When Alice Kieran, Director Total Compensation, took on the competencies framework project, launched in 2009 before her arrival – first as a review of job families and later expanded to include competencies and levels of proficiency, she knew she could count on the expertise of Angela Morse of the Total Compensation team and project architect. But what surprised her was the number of job titles that existed – over 1,000 for the M group alone!
Many titles were unique while others became acronyms that only a long-time McGill employee could understand. In yet other cases, abbreviated versions were spelt three or four different ways for the same title, creating even more confusion and total inconsistency.

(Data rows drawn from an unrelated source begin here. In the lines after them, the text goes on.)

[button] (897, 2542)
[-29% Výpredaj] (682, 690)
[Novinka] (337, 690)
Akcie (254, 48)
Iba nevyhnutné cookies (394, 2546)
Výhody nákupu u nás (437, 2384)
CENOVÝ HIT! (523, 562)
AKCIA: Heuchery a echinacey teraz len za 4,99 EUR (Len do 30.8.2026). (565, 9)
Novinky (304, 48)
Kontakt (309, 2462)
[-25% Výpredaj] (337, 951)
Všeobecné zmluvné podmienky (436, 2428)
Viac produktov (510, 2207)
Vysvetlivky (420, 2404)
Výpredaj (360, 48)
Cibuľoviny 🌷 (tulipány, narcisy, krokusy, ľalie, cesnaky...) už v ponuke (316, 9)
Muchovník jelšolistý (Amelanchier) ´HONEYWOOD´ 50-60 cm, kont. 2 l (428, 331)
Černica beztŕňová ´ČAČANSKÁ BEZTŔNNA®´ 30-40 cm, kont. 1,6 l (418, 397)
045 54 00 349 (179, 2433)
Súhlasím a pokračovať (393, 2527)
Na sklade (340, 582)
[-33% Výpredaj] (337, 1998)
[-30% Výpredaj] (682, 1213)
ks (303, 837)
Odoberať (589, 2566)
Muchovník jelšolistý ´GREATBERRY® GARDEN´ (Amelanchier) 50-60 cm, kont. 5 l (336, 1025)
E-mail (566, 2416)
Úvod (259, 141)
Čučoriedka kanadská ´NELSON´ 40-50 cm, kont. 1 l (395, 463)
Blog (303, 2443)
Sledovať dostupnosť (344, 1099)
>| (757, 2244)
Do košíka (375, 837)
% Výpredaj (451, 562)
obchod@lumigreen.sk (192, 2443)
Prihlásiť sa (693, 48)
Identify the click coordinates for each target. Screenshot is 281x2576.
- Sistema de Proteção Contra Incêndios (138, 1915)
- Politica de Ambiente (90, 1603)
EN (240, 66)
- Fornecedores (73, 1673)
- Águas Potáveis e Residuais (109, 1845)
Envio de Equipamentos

It became clear that harmonizing job titles would be important to tackle at the same time as the competencies framework project.
Laura Fabrizi, Compensation Advisor, was given that task, no small feat since only updates to some titles had been applied over the years because no formal guidelines were in place. People in all areas had complete latitude on titles given to individuals.
Now with this initiative well under way, and once the competencies framework project is rolled out later this year, it will be much easier to apply harmonized job titles to similar positions, especially important in job postings when recruiting outside the university.
Flexibility in attributing job titles
At times, it can be challenging to accommodate an employee who wants a certain title that isn’t appropriate, given the level of the position. “But even with guidelines in place, there is still flexibility and an extensive list of titles to choose from, something uncommon in most organizations, where the title is predetermined and there is no room for discussion,” says Laura who has benchmarked all positions against other universities in Canada.
In January, a title structure and guidelines to be used by HR advisors and Direct Service representatives were approved following extensive consultation and are now in effect. They include consistent spelling and fewer acronyms. Rules were established on the proper way to write abbreviations. Official titles were harmonized in Banner, streamlining the use of titles across the university.
“Harmonizing titles also helps with the job posting process – there is no more confusion. We now have a clearer title structure in place, which is much easier to manage,” explains Laura.
Some areas still need to be reviewed, but this will unfold at a more normal pace, thanks to guidelines now in place for a systematic approach to applying job titles.